An Update on Operation Use-It-Up

February 16, 2013

Last January, I posted about my New Year’s Resolution to stop pretending that food storage worked like a bank vault, and to start using up food from my freezer and pantry before I had to throw any of it out. I started with the bag of three-summers-old frozen blackberries that I found on New Year’s day, and continued in a similar vein through the winter.

So, you ask, how did it go? Was I able to clean out the freezers and empty the pantry of excess food? We-e-ll… here’s the story:

With the encouragement of readers, friends, and family, I worked at it.  I posted frequently about Operation Use-it-Up until the spring, at which time I started filling the freezers again with seasonal bounty and became reluctant to admit that my food hoarding habits were getting the better of me. But still, I kept on Using-it-Up.

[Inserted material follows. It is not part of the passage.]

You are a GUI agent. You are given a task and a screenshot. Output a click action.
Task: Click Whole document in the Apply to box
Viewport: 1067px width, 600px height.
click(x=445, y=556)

At some point in the early fall, when my freezers were too full to fit all the tomato sauce, I was utterly discouraged. It seemed like my push to use up my food had only driven me, like an equal and opposite reaction, to greater heights of canning, freezing, and general food storage. To deal with this, I cleverly diverted my blog readers on to a new topic, called Simple Summer Meals. Operation Use-it-Up seemed like a private failure.

But, I judged to soon.

Now, after a full year in action, I can honestly say that Operation Use-it-Up has been a success!
!!!
Ok, I do not have an empty freezer, but I do at least have a freezer that is a) only 3/4 full and b) most importantly – only holding food items from the 2012 growing season! In fact, I have actually run out of whole chickens!

You have NO idea how much of an improvement this is from previous years, when I was moving last year’s chickens to make room for this year’s, or when I regularly found old berries and quince paste that I fervently hoped weren’t ruined by years of freezer burn.

In the pantry, things are not quite so rosy. I still have a disturbing variety of specialty rice, pastas, and vinegars cluttering up the shelves, as well as that can of smoked tomatoes that I swore I would use up. But, the pantry is still looking better than in years past. With a cunning use of the food bank along with my Operation Use-it-Up strategies, I have been able to trim it back a bit. I have a higher percentage of regular-rotation foods in there and not quite so many boutique ingredients. Not a resounding success, but… well, baby steps, right?

This has given me enough encouragement to carry on. Hopefully, by this time next year, I really will have a tidy trim pantry and a freezer that continues to be only 3/4 full of recently-grown foods. Fingers crossed.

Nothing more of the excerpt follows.